Molecular characterization of the Helicobacter pylori uvr B gene.

Helicobacter pylori persists in the human stomach where it may encounter a variety of DNA-damaging conditions, including gastric acidity. To determine whether the nucleotide excision repair (NER) pathway contributes to the repair of acid-induced DNA damage, we have cloned the putative H. pylori NER gene, uvrB. Degenerate oligonucleotide primers based on conserved amino acid residues of bacterial UvrB proteins were used in PCR with genomic DNA from H. pylori strain 84-183, and the 1.3-kb PCR product from this reaction was used as a probe to clone uvrB from an H. pylori genomic library.

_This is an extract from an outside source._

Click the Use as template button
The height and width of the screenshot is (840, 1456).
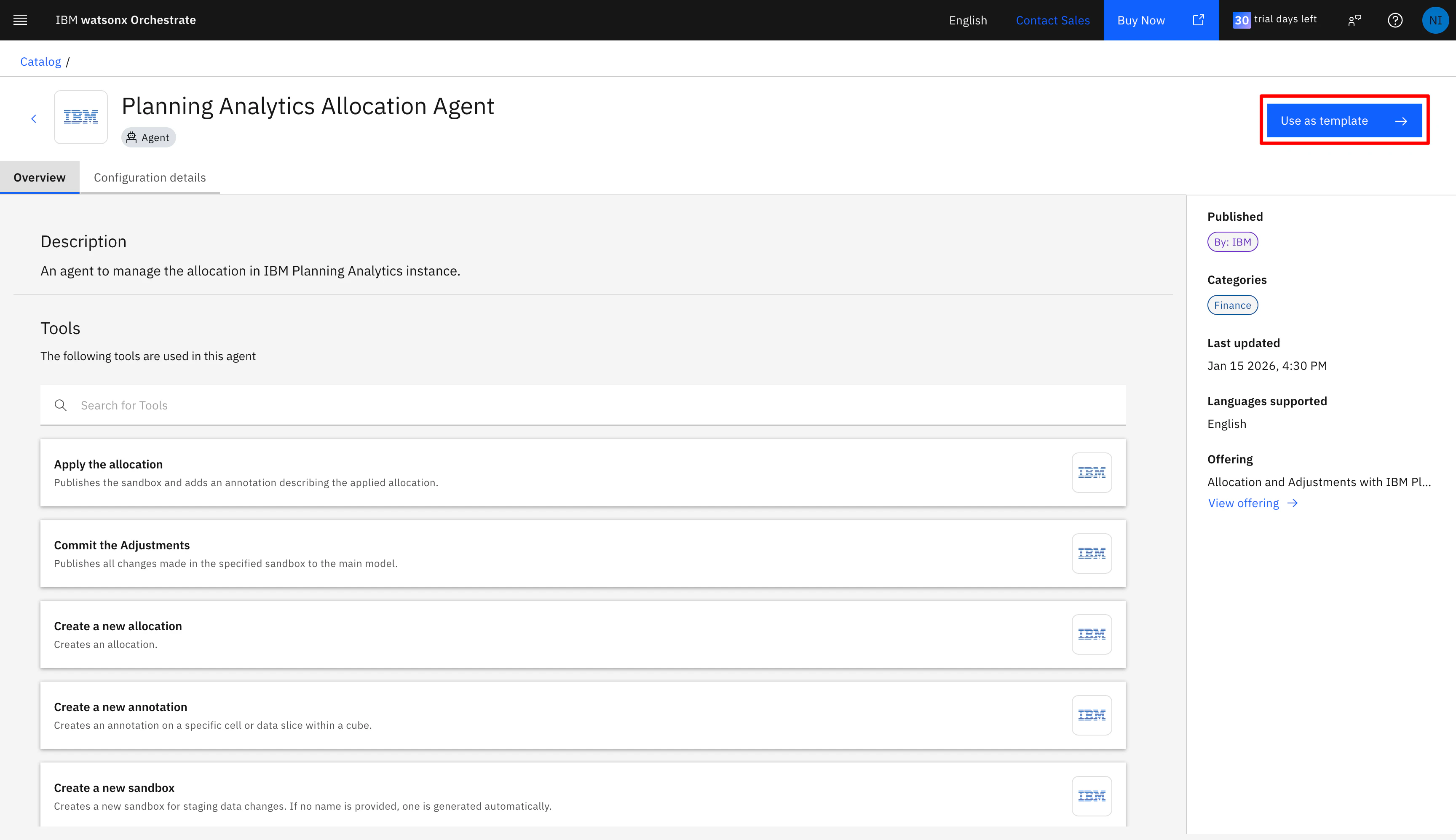[x=1344, y=120]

This plasmid clone had a 5.5-kb insert containing a 2.0-kb ORF whose predicted product (658 amino acids; 75.9 kDa) exhibited 69.5% similarity to E. coli UvrB. We constructed an isogenic H. pylori uvrB mutant by inserting a kanamycin-resistance cassette into uvrB and verified its proper placement by Southern hybridization. As with uvrB mutants of other bacteria, the H. pylori uvrB mutant showed a greatly increased sensitivity to the DNA-damaging agents methylmethane sulfonate and ultraviolet radiation. The uvrB mutant also was significantly more sensitive than the wild-type strain to killing by low pH, suggesting that the H. pylori nucleotide excision repair (NER) pathway is involved in the repair of acid-induced DNA damage.